• [Text to read]
The days moved on from that point without great untoward incident. There were minor thefts—even Banks's particular friend Tepau stole nails—and attempted thefts; at one stage water casks seemed attractive booty; iron and iron tools were always tempting. There were ceremonial occasions of display, occasional minor quarrels. Banks noted down the native name of the island, and the Tahitian versions of English names—Tooté for Cook, Tapáne for Banks, Torano for Solander, and so on. The long-boat was found honey-combed with teredo. Cook had a plot of ground turned up and planted English seeds there. There was an overnight visit to Tuteha and Purea in the chief's district on the west coast, in the hope of securing a supply of hogs; the hope was illusory, Cook had his stockings stolen from under his head while still awake, Banks lost his jacket and waistcoat,3 and would have lost all his other clothes had it not been for the good offices of Tupaia, two midshipmen lost their jackets. There was little consolation to derive from the music which followed, in the middle of the night, an hour of drums and flutes and singing. They were more entertained on the way back, by the sight of Tahitians riding the surf on the stern of an old canoe. The weather varied: as May came almost to an end it was reasonably fair, but not so fair that there was no anxiety for the day of the Transit. There was great diligence in looking to the instruments, and now no impediment from the surrounding people. Cook had determined to take Lord Morton's advice and send out other parties to observe, one to the west, the other to the east; their members had to be carefully instructed.
1 The ‘gown’ was in the form of the native tiputa, an upper garment slipped over the head, through a hole like the South American poncho.
2 B.M. Add. Ms 27955, 8 May 1769.
3 Parkinson (Journal, 31) writes that ‘Mr Banks lost his white jacket and waistcoat, with silver frogs’—so that Banks cut an elegant figure even in Tahiti.
The preparations at Fort Venus he describes in his report to the Royal Society.

• [Provided material]
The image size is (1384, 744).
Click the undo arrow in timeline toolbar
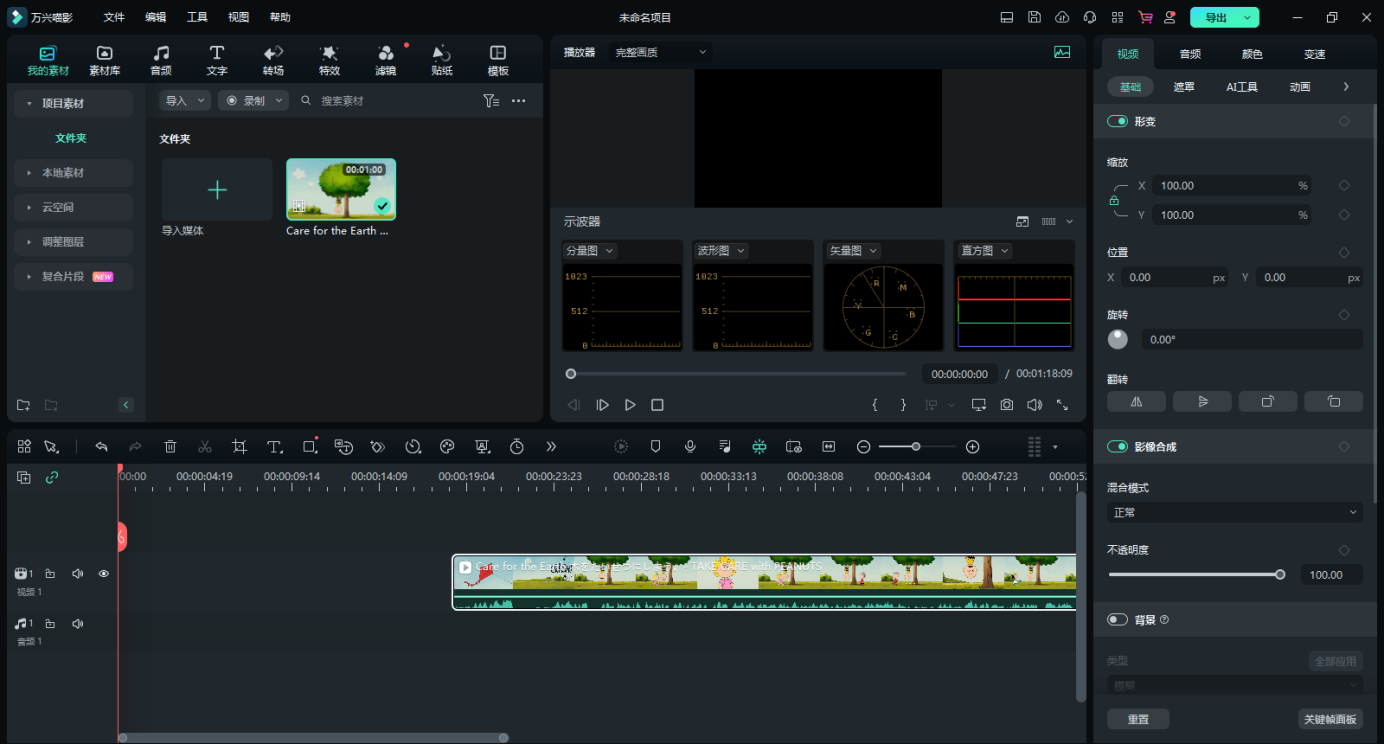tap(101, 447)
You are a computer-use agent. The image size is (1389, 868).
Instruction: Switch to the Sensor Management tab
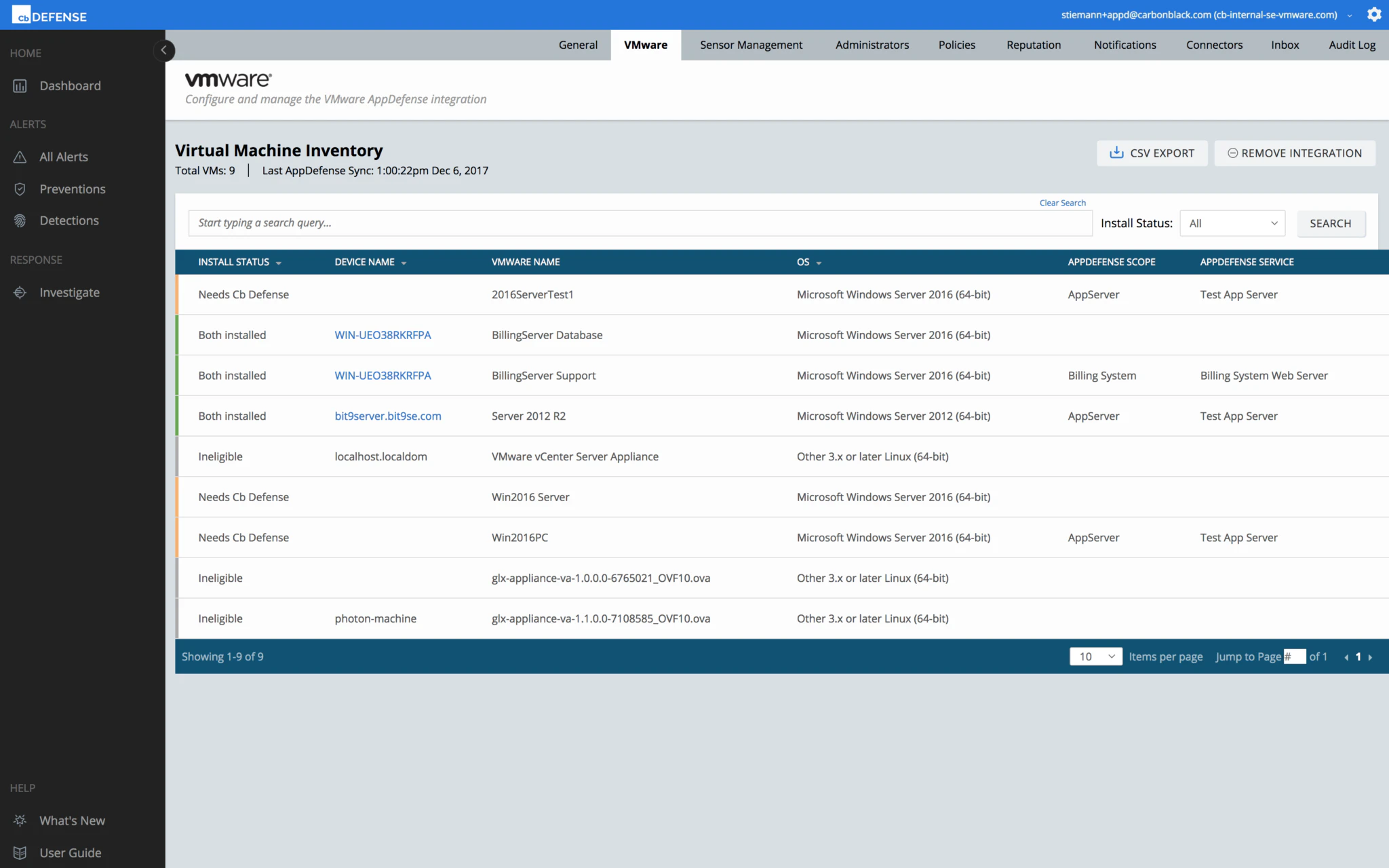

• [Problem set]
[a] In the Tahiti passage, update the stretch from "3 Parkinson (Journal, 31)" through "the Royal Society." by changing "white jacket" to "blue jacket", and give that stretch again.
[b] According to the Tahiti passage, why did Cook's party make the overnight visit to Tuteha and Purea in the chief's district on the west coast?

• [Responses to the exercise]
[a]
3 Parkinson (Journal, 31) writes that ‘Mr Banks lost his blue jacket and waistcoat, with silver frogs’—so that Banks cut an elegant figure even in Tahiti.
The preparations at Fort Venus he describes in his report to the Royal Society.

[b] They made the visit hoping to secure a supply of hogs. The passage says that this hope proved illusory.